I started thinking about the little girl that I had in my class and her mom. It was just really pressed upon my heart to call her—I had kept her number all these years. Well, I go to call it; and of course, it’s not her number anymore. I knew kind of the area where she lived, but I didn’t have an address. I had no idea how to get a hold of her.

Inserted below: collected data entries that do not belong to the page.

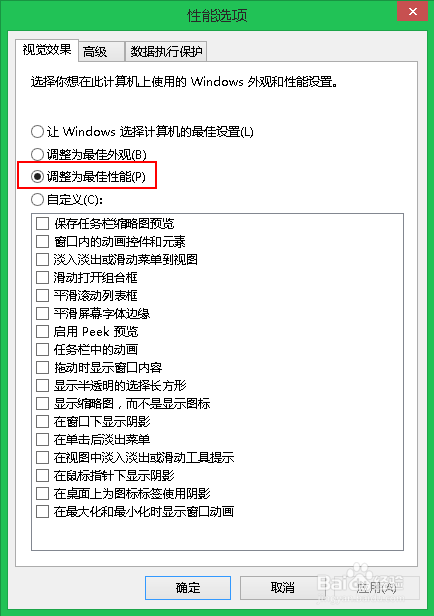
Task: Close the 性能选项 dialog window
Action: tap(412, 11)
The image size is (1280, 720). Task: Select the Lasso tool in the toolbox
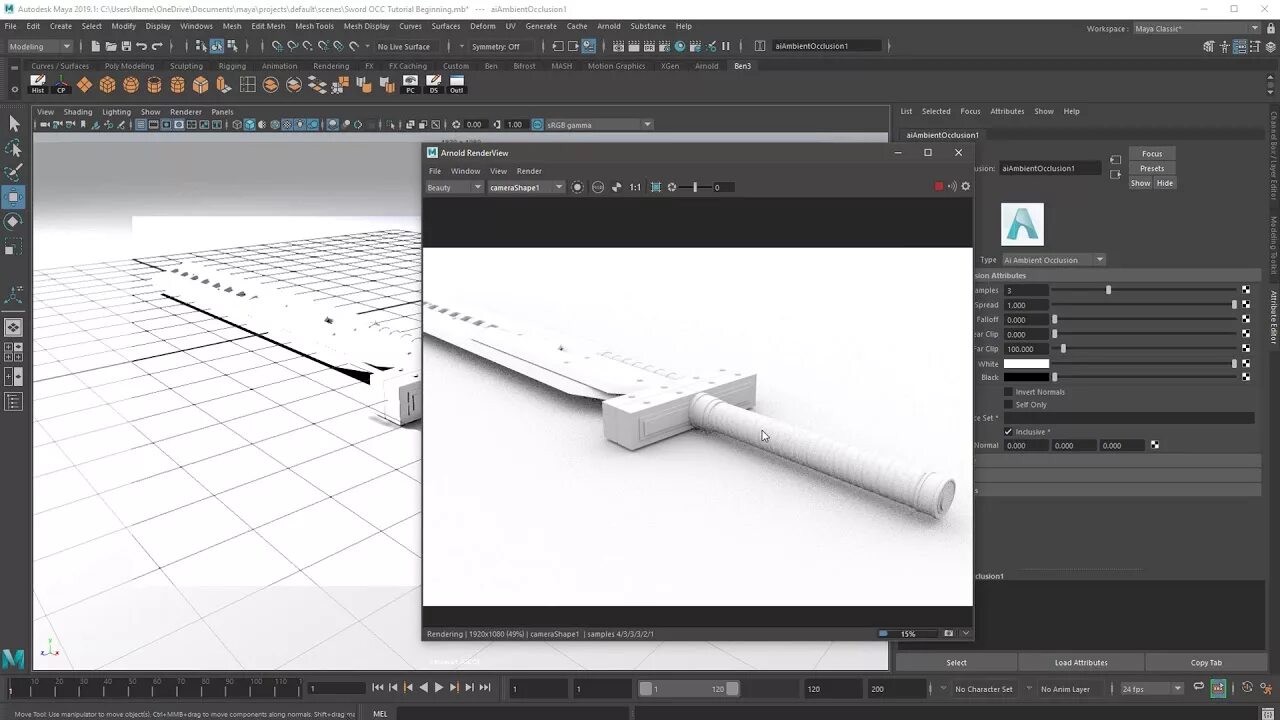point(15,148)
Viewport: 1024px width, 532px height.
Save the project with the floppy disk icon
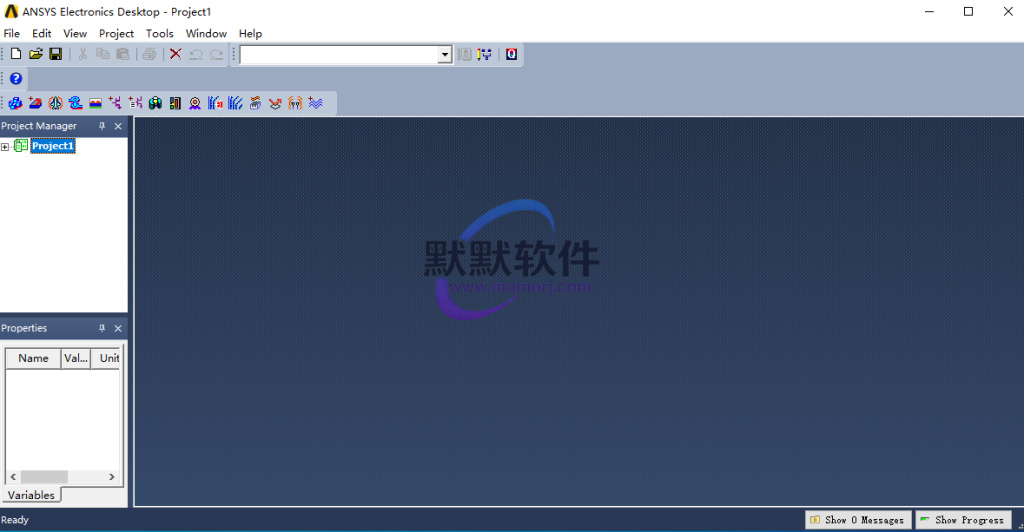(56, 54)
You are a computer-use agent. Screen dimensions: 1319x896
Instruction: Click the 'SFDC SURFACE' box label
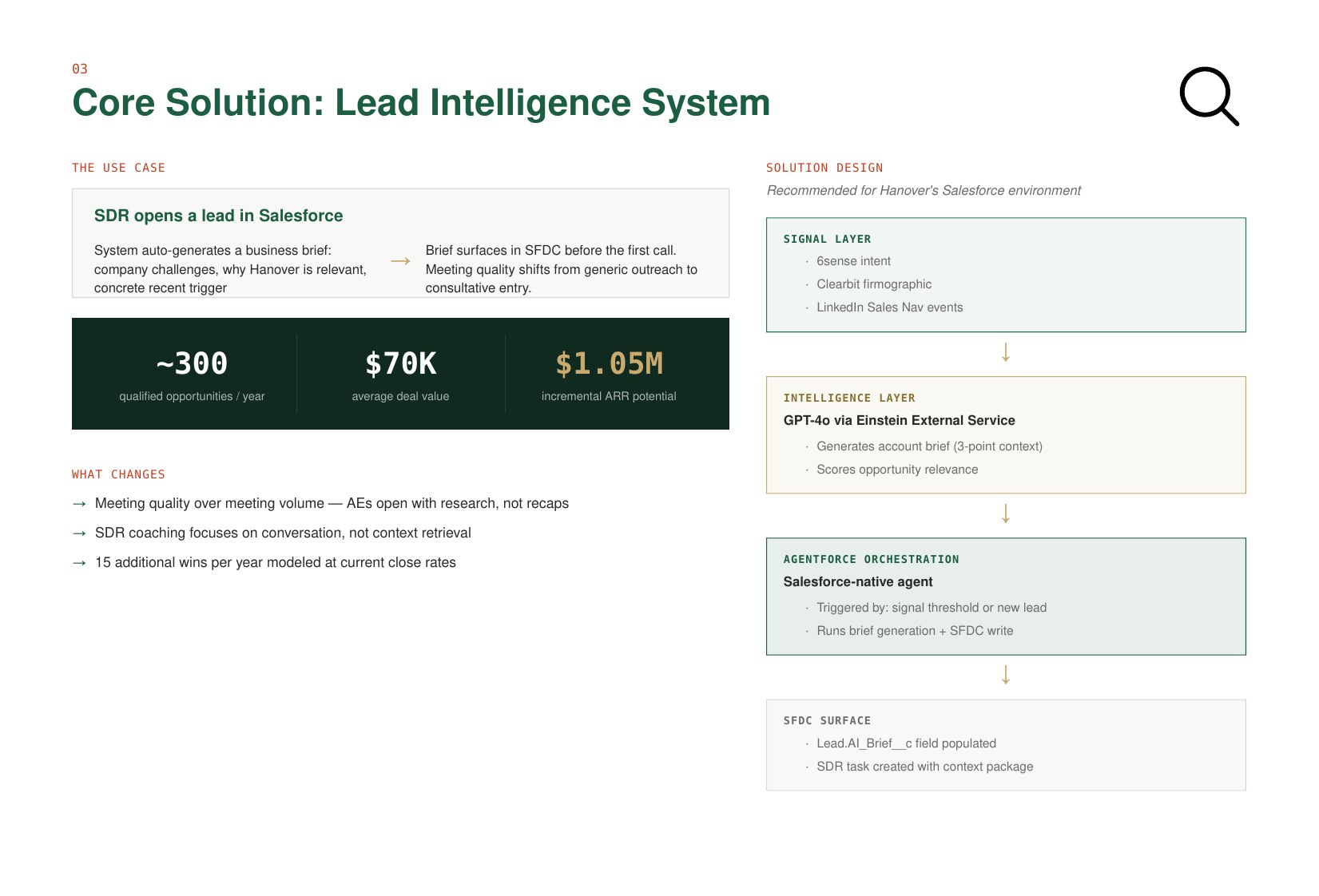[x=827, y=720]
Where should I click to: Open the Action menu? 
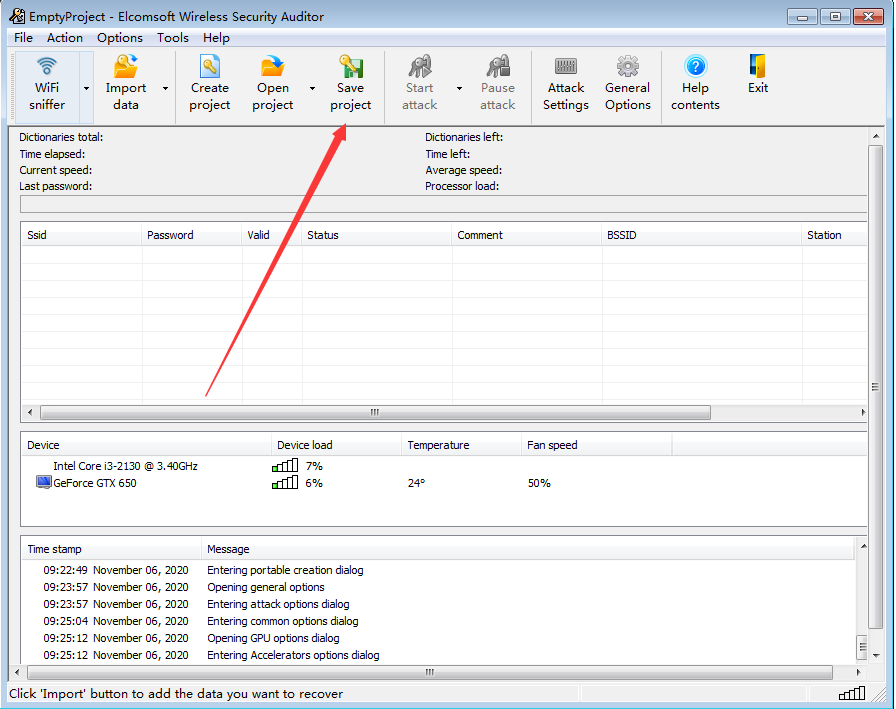click(65, 38)
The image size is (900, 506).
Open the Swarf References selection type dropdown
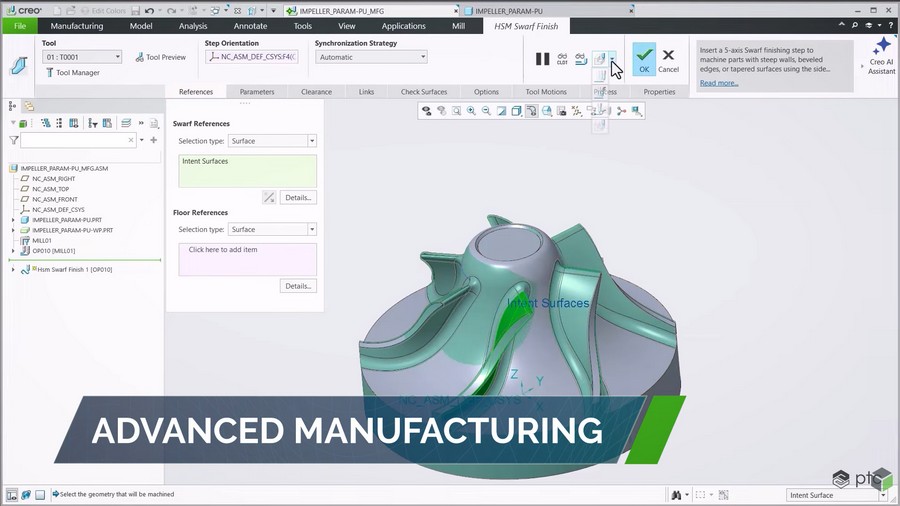[x=272, y=141]
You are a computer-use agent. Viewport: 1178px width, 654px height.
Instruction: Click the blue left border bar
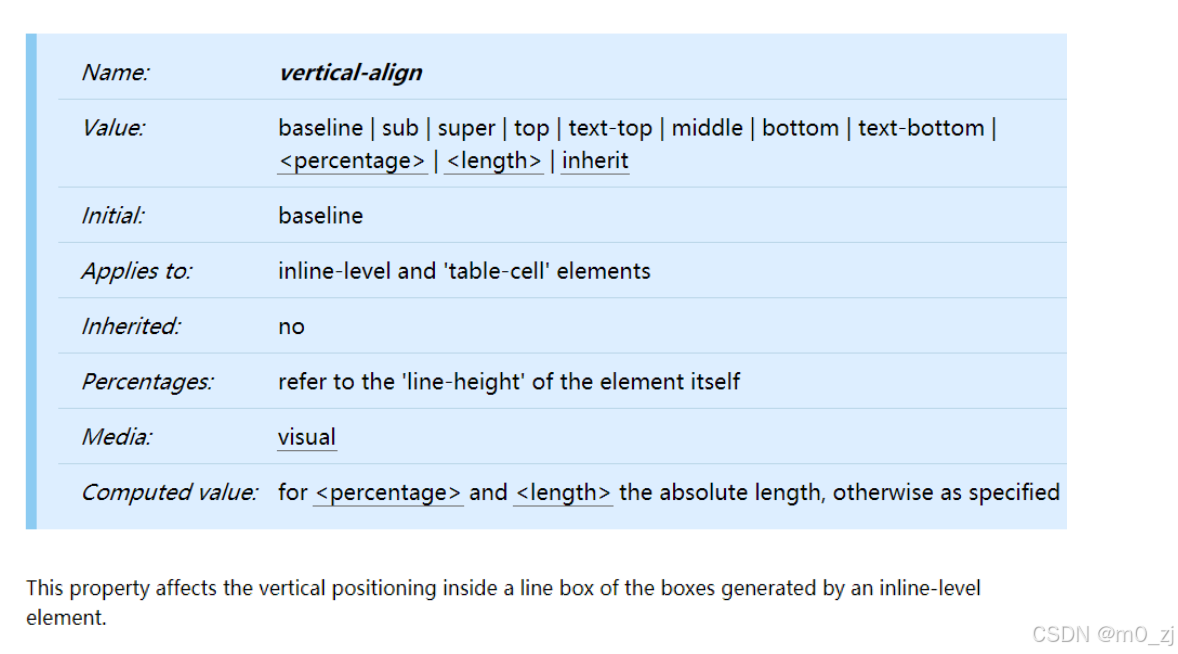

Within a week—we get a random free community paper, and I open it up—and there is their family. They have opened an orphan care center in Sierra Leone. I called her; within the next week, she’s at my kitchen table. We’re talking—I tell her, “We are interested in adopting.” I said: “I just really want to hear about what you’re doing in Sierra Leone. What is your organization doing?” She talked to me about it; and when she left that day, I knew then that Sierra Leone was the place and just what we were supposed to do.
Bob: Now, had you, at this point, started to count the cost?—
—because isn’t it $20/25,000 dollars to adopt?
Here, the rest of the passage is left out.